#### [Records]
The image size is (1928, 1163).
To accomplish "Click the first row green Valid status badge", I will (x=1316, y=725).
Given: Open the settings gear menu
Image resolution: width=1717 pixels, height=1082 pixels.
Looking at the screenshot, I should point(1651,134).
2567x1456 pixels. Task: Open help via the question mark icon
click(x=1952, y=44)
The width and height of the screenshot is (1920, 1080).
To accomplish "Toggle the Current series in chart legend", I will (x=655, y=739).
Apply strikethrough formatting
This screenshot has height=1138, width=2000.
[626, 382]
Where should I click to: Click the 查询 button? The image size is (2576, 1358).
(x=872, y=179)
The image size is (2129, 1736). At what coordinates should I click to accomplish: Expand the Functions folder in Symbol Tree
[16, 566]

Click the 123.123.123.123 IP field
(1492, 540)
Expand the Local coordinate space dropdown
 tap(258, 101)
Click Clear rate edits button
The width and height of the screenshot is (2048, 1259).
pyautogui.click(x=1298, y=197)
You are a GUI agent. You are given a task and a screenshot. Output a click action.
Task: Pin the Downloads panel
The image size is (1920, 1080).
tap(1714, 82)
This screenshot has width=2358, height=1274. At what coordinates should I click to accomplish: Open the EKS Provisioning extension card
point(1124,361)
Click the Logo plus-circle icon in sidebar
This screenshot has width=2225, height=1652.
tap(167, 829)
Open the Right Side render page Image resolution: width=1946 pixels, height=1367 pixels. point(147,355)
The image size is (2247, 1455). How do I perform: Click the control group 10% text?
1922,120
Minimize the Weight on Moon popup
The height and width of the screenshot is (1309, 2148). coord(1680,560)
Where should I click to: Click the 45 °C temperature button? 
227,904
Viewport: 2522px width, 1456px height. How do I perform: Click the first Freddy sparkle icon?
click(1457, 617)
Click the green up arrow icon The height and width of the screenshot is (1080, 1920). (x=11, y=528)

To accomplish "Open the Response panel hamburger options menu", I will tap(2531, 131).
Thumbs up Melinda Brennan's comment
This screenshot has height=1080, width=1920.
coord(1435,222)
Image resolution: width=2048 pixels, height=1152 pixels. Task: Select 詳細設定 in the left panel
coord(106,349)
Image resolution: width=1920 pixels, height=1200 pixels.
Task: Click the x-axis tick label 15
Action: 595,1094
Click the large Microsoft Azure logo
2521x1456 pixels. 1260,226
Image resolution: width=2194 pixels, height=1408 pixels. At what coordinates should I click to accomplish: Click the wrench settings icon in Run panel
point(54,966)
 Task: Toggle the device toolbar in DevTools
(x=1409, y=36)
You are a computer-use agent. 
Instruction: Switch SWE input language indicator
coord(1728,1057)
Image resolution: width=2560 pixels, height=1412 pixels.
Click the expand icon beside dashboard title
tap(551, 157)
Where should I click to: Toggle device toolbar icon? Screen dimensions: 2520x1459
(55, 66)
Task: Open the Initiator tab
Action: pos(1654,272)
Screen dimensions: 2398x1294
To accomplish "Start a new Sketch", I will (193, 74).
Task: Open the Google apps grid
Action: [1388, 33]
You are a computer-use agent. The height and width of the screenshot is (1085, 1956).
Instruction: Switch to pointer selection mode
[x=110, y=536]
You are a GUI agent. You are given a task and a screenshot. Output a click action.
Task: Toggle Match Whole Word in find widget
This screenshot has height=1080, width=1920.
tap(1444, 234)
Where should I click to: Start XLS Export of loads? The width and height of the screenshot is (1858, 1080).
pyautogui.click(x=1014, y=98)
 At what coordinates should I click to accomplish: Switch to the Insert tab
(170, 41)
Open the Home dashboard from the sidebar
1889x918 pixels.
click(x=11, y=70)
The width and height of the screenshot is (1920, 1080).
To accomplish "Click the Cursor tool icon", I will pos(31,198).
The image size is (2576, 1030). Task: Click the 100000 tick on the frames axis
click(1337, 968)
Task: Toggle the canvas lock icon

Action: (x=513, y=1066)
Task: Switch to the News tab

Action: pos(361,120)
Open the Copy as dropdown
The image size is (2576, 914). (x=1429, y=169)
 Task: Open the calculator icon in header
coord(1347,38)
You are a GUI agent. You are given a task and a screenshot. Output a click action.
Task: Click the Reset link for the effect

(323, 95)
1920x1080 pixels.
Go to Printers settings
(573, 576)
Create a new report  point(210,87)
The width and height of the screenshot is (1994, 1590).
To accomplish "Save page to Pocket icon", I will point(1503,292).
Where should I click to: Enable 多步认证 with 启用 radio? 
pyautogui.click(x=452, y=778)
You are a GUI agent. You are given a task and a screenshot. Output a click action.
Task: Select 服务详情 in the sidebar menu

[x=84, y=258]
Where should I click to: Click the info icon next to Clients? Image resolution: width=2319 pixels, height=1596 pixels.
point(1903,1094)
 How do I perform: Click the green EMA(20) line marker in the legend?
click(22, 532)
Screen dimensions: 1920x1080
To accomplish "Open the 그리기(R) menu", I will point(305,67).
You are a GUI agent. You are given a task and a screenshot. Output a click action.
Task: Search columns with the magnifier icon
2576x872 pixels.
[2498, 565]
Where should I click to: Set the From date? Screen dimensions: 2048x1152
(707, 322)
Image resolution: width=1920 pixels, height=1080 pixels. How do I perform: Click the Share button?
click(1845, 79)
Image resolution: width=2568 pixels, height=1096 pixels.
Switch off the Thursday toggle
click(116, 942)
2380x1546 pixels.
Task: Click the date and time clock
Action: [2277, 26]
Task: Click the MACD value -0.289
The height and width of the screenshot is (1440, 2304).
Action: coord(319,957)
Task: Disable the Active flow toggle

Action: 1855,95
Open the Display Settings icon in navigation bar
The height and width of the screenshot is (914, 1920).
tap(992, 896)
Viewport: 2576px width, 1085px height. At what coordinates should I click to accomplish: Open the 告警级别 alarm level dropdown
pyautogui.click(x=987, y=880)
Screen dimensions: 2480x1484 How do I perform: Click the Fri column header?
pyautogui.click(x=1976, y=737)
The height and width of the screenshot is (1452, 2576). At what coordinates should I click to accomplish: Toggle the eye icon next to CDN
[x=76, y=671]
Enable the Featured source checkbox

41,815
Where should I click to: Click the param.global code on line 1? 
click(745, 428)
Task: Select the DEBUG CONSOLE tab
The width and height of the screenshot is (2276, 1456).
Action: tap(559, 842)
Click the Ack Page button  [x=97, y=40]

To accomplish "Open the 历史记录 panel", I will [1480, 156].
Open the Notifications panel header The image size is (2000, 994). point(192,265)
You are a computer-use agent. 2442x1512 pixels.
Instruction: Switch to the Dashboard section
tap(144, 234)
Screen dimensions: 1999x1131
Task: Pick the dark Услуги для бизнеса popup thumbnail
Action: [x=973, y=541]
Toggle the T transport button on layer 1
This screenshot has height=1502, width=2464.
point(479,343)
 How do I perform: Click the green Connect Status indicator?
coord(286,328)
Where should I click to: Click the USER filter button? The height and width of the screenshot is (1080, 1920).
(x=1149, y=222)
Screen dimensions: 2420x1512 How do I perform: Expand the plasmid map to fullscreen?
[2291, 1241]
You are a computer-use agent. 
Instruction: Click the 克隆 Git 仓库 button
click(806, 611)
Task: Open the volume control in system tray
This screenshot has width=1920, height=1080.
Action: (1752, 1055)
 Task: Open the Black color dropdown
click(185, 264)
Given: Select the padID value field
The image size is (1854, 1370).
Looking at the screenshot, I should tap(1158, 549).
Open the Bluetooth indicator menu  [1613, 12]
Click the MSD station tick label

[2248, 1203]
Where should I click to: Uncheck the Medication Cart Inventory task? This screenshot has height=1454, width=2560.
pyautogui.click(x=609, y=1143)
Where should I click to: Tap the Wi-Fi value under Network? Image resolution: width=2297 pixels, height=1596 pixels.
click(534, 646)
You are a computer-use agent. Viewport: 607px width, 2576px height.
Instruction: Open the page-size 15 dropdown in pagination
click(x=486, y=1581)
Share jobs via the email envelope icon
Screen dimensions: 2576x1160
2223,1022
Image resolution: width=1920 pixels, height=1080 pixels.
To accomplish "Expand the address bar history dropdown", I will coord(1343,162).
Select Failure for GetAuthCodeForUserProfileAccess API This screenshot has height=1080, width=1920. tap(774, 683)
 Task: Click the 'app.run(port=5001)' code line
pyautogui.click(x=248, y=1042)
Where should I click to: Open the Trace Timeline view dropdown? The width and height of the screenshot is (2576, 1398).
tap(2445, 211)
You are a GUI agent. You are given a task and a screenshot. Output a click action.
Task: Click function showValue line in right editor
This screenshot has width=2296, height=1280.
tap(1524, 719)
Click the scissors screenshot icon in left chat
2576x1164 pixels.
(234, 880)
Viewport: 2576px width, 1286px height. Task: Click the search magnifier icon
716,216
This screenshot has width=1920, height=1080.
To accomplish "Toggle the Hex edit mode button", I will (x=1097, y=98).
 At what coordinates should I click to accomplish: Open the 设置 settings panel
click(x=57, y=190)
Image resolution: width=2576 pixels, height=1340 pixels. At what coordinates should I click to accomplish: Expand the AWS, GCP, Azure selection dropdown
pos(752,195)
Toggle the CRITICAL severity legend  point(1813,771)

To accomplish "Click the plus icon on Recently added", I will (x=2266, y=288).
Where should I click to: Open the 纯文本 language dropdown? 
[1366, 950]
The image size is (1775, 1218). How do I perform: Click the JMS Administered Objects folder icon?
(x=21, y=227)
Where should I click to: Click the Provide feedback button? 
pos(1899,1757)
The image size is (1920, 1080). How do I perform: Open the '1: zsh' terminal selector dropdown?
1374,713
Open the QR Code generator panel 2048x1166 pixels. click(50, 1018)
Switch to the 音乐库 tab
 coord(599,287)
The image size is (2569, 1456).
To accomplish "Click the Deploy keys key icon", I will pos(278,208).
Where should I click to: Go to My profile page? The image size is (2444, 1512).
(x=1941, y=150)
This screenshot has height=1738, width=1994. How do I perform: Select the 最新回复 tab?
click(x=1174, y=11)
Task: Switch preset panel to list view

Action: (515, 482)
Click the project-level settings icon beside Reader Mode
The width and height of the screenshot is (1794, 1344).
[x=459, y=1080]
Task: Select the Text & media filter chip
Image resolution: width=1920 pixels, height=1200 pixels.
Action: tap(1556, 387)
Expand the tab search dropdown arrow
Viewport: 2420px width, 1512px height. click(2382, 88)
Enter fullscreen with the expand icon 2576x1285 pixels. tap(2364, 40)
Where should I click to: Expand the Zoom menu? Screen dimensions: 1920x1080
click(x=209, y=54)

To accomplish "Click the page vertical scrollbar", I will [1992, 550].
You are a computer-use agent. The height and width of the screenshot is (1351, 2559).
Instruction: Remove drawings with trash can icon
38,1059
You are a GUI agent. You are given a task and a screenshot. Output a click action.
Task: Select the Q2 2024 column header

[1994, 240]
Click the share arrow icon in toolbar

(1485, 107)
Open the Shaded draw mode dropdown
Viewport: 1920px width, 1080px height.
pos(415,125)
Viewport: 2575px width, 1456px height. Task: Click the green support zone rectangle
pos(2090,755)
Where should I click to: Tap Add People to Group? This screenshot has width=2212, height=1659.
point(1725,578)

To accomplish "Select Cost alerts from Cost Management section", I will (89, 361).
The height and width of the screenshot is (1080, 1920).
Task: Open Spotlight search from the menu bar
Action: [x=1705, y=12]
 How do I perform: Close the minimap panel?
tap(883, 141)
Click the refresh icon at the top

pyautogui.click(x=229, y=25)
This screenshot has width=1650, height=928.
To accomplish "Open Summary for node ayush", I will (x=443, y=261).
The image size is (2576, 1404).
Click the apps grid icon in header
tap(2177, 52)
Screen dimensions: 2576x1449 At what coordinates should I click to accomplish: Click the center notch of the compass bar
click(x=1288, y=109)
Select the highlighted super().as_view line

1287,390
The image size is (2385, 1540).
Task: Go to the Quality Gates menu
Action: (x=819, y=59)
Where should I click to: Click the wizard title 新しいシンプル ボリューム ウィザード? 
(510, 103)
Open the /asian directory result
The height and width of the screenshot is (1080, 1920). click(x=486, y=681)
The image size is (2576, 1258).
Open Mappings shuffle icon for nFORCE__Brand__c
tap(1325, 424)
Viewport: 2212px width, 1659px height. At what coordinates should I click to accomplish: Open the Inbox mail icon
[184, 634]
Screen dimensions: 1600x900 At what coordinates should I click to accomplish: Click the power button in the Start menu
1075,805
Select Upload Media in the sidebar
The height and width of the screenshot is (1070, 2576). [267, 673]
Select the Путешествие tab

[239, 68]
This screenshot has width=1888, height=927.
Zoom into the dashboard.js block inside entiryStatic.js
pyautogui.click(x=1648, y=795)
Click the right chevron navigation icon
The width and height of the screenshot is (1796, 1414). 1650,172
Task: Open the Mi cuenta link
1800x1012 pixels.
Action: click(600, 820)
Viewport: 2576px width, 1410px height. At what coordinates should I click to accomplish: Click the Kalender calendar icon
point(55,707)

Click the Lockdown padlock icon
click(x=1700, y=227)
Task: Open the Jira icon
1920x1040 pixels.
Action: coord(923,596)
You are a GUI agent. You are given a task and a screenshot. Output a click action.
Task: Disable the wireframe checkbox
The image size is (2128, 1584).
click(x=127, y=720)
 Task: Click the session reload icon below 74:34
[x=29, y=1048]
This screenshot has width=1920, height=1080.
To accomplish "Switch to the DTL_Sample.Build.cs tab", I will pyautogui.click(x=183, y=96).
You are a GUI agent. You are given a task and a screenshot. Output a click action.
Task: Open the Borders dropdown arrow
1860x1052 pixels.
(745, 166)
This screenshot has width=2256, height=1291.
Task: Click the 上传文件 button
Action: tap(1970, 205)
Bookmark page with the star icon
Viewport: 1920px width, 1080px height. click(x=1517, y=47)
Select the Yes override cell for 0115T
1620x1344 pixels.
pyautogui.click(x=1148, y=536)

#### [Your objective]
Work out how many lines in the data include "computer". Answer with the number only.

#### [The answer]
6